Summary

EN: Part 1 of a 5-part series introducing information theory to data scientists. This installment covers Shannon’s foundational 1948 paper, the concept of self-information (how much information a single event carries), and the bit as the natural unit of information. The series aims to build intuition for entropy, KL divergence, and mutual information — concepts that underpin modern ML and data compression.

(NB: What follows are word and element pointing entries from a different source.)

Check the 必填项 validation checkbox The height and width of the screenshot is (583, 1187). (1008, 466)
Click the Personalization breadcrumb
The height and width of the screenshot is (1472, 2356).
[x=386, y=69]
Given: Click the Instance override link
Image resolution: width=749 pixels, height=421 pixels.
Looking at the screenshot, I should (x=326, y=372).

ZH: 資料科學家資訊理論入門系列的第 1 篇(共 5 篇),介紹 Shannon 1948 年奠基論文、自訊息(single event 帶有的資訊量)以及 bit 作為資訊量單位的概念,為理解熵、KL 散度和互資訊建立直覺基礎。

Key Points

  • Information theory originates from Shannon’s 1948 paper “A Mathematical Theory of Communication”
  • Self-information: I(x) = -log₂(p(x)) — rare events carry more information than common ones
  • Bit: the amount of information needed to distinguish between two equally likely outcomes
  • Surprise is the key intuition: a certain event (p=1) carries 0 bits; an impossible event would carry infinite bits
  • The series will progress to Shannon entropy (expected self-information), KL divergence, and mutual information
  • Content is truncated (member-only) — this covers only the introductory framing

Insights

  • The framing of information as “surprise” is the most intuitive entry point — it makes abstract math feel grounded
  • The connection to ML is direct: cross-entropy loss in neural networks is literally negative log likelihood, which is self-information in disguise
  • Starting from first principles (Shannon’s original paper) builds understanding that survives framework changes

Connections

  • Cross-entropy loss in neural networks (used in all classification models) is directly derived from self-information
  • KL divergence (covered in later parts) is the foundation of VAEs and many generative model training objectives
  • Connects to PromptWizard and DSPy: both use probability distributions over outputs — information theory gives the mathematical language for reasoning about model uncertainty

Raw Excerpt

“Shannon defined information as surprise. The more unexpected an event, the more information it carries. Mathematically: I(x) = -log₂(p(x)). A coin flip with p=0.5 carries exactly 1 bit of information. A certainty carries 0 bits. This simple formula is the foundation of everything in information theory.”